**Problem to solve**
Using the data below, copy every line that contains the word "বনকথ".

**Records**
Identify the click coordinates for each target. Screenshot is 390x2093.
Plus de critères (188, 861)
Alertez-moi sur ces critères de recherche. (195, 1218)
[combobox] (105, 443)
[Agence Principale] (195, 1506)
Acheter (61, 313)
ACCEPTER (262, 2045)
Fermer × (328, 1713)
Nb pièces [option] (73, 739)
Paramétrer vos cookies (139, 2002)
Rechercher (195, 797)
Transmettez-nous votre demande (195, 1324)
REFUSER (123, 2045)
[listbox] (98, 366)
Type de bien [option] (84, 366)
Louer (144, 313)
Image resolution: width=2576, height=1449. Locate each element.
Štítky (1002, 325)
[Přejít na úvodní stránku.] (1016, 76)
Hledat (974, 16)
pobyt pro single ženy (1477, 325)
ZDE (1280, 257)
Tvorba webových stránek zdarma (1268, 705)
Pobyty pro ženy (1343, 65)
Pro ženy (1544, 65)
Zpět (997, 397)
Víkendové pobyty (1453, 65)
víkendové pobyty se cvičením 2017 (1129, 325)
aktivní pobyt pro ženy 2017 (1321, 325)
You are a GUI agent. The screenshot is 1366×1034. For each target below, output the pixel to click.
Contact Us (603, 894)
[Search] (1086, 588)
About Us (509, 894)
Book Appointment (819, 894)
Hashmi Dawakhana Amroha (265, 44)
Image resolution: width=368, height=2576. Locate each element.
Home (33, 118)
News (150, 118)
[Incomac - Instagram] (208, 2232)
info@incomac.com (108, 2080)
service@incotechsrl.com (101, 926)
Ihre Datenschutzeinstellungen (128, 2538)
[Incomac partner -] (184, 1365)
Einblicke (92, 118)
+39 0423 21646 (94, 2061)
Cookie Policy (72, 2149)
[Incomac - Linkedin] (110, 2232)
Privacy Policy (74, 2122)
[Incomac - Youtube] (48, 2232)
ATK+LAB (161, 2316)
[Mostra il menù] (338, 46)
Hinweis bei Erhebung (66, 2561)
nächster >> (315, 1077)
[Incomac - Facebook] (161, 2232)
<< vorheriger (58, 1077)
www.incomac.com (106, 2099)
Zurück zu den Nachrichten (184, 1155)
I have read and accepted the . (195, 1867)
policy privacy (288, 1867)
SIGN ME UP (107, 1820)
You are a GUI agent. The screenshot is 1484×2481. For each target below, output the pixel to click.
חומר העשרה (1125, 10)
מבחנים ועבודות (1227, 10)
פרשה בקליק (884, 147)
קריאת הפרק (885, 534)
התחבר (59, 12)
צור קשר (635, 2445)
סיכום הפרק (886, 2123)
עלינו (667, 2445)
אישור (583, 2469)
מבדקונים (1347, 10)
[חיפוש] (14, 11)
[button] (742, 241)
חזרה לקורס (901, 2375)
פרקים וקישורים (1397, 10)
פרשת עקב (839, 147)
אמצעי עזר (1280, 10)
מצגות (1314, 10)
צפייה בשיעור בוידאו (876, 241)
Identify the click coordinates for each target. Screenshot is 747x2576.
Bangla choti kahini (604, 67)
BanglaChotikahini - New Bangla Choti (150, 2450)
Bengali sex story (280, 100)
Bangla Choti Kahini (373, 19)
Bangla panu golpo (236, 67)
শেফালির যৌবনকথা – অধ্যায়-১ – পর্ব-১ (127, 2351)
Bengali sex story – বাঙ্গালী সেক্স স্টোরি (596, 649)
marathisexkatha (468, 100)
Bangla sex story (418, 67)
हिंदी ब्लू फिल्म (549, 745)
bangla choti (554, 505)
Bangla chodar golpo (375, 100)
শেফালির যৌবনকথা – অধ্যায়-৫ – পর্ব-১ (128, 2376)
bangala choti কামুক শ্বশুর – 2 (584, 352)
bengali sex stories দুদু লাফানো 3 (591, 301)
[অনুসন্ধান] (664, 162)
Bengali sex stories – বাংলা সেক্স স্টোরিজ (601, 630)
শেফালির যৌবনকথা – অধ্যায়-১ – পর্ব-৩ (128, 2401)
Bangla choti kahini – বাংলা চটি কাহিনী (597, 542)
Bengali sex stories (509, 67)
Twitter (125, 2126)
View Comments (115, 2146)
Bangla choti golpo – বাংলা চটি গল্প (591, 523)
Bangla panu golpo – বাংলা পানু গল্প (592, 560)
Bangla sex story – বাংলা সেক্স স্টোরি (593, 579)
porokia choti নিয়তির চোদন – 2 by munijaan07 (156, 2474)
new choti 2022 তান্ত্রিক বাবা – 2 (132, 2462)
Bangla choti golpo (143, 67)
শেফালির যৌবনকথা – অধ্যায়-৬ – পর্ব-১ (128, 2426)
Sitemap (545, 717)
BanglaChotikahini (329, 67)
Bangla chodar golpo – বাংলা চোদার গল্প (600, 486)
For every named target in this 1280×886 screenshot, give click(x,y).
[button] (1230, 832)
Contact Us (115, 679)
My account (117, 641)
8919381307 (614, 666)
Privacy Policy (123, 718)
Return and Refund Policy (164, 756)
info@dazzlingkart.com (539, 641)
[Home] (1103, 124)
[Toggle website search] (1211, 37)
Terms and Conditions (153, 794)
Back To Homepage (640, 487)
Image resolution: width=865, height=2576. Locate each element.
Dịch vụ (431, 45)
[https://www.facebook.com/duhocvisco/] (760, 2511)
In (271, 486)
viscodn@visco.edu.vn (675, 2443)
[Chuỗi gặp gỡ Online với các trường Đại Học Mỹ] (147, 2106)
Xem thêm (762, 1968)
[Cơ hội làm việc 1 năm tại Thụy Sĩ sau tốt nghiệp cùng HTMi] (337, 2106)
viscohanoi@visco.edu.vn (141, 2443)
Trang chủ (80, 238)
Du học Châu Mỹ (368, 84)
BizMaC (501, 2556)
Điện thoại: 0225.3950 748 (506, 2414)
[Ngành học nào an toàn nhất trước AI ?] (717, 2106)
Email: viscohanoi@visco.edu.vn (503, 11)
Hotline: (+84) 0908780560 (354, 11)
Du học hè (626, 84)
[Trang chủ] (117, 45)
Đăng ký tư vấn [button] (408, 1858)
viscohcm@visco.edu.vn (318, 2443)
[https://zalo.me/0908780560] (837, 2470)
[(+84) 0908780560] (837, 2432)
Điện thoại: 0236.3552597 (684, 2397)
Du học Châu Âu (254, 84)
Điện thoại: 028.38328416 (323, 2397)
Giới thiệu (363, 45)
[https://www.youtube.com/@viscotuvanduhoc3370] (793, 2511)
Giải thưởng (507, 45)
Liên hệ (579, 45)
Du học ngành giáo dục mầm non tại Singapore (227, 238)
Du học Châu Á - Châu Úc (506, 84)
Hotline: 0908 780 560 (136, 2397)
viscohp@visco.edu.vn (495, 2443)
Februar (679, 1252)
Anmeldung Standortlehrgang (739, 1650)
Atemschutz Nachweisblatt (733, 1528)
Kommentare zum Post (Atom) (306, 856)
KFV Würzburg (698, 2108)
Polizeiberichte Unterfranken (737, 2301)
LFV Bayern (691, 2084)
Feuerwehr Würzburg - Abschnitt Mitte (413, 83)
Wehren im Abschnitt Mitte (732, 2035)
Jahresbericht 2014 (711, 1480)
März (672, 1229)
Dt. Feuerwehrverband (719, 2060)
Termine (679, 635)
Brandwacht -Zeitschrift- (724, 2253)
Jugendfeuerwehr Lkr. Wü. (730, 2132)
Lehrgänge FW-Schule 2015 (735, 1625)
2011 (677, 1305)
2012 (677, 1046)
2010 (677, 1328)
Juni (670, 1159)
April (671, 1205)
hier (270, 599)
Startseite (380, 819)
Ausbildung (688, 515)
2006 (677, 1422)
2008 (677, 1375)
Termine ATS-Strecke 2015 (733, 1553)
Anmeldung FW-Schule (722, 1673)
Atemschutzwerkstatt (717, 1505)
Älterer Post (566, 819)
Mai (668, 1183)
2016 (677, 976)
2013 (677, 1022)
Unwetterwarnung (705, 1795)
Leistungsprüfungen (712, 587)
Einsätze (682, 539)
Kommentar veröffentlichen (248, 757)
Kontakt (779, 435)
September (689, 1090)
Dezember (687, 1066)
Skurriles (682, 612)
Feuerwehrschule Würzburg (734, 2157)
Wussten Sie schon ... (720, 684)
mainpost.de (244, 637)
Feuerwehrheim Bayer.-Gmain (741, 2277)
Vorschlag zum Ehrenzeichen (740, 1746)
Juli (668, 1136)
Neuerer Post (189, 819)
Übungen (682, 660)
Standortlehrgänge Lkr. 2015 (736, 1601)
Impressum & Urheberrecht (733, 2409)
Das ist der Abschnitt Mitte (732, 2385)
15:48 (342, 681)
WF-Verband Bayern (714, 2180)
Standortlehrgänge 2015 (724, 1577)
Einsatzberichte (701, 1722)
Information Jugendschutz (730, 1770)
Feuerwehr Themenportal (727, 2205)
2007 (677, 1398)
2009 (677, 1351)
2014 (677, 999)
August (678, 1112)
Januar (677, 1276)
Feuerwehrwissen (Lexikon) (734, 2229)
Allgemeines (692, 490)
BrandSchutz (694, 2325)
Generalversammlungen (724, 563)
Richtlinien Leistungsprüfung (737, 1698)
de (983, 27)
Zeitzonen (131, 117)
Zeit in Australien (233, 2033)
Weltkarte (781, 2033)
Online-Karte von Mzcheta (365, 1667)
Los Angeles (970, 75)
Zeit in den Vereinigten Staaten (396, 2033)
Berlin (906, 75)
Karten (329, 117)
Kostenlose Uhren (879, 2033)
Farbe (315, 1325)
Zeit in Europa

**Solution to this task**
শেফালির যৌবনকথা – অধ্যায়-১ – পর্ব-১ (127, 2351)
শেফালির যৌবনকথা – অধ্যায়-৫ – পর্ব-১ (128, 2376)
শেফালির যৌবনকথা – অধ্যায়-১ – পর্ব-৩ (128, 2401)
শেফালির যৌবনকথা – অধ্যায়-৬ – পর্ব-১ (128, 2426)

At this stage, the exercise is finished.